§ **Enunciado del ejercicio**:
Transcriba sin modificaciones las líneas del listado: comience en la línea que contiene "The width and" y deténgase después de la línea que contiene "Task: Select capacitor C1 labeled 100uf", ambas incluidas.

§ **Datos del ejercicio**:
---
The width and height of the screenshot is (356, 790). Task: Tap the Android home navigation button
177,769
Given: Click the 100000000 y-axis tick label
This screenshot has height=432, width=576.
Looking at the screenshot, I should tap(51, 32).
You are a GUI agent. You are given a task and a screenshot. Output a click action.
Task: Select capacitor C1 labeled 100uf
---
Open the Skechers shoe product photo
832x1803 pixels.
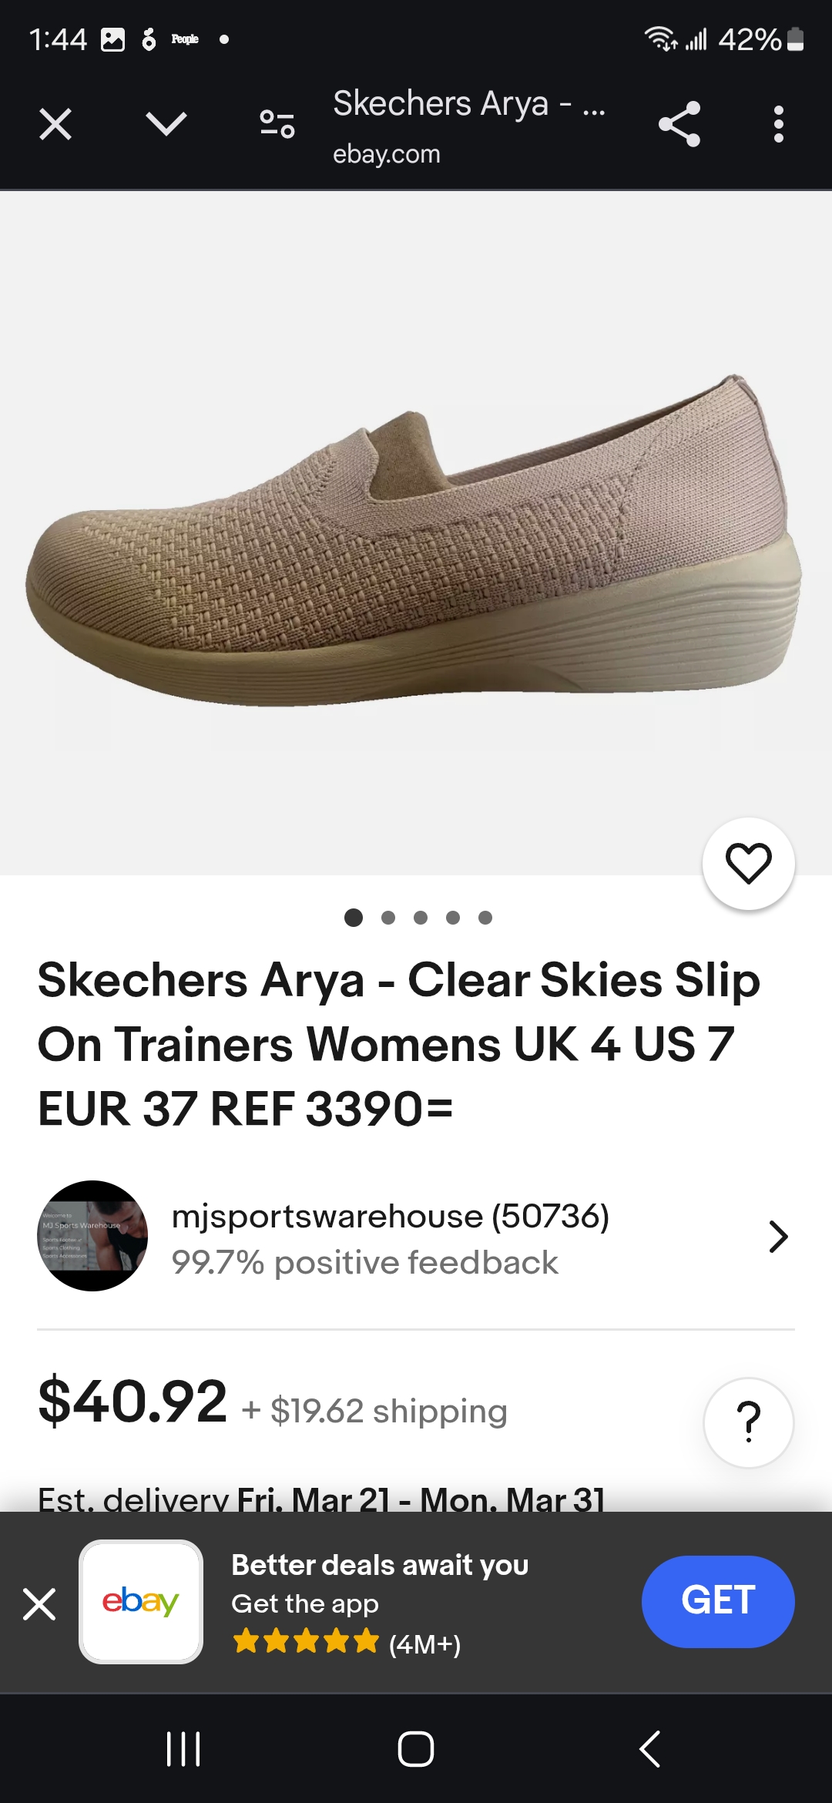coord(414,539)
---
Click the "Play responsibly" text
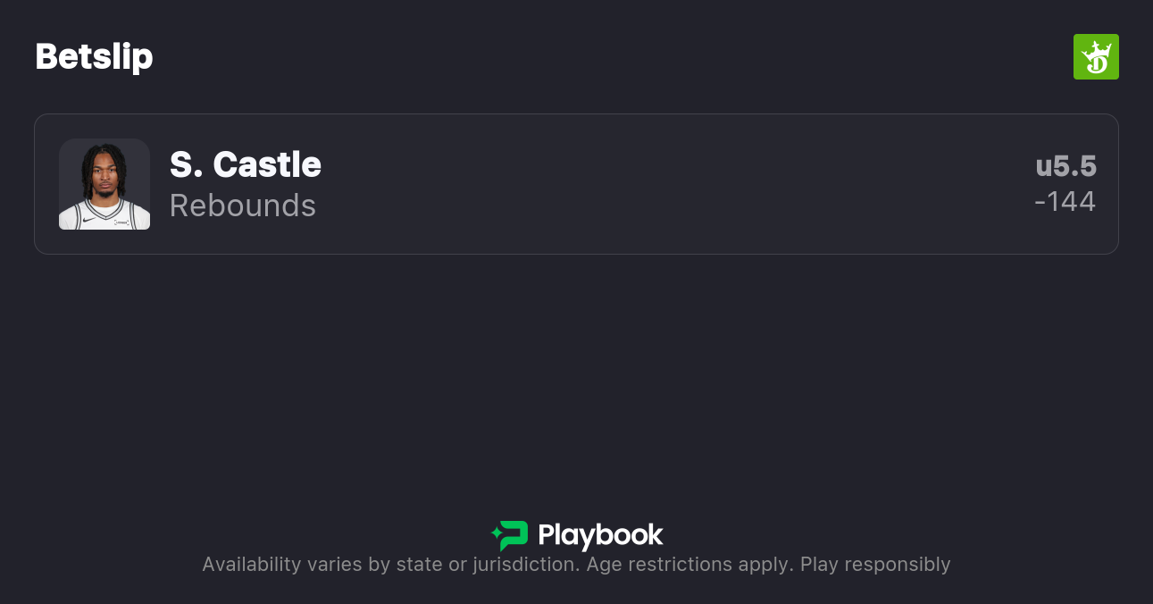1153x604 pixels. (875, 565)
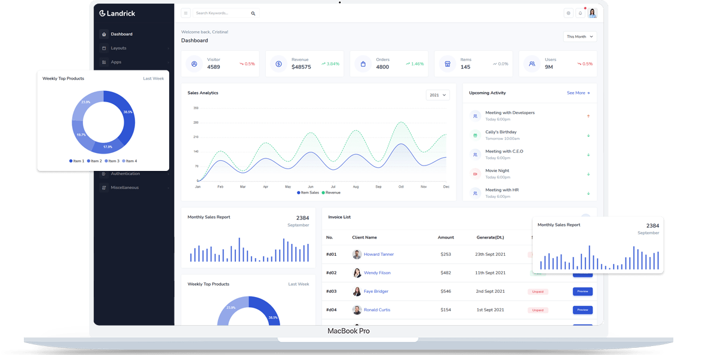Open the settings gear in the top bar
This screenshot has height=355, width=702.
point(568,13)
---
§ **Solución del ejercicio**:
The width and height of the screenshot is (356, 790). Task: Tap the Android home navigation button
177,769
Given: Click the 100000000 y-axis tick label
This screenshot has height=432, width=576.
Looking at the screenshot, I should tap(51, 32).
You are a GUI agent. You are given a task and a screenshot. Output a click action.
Task: Select capacitor C1 labeled 100uf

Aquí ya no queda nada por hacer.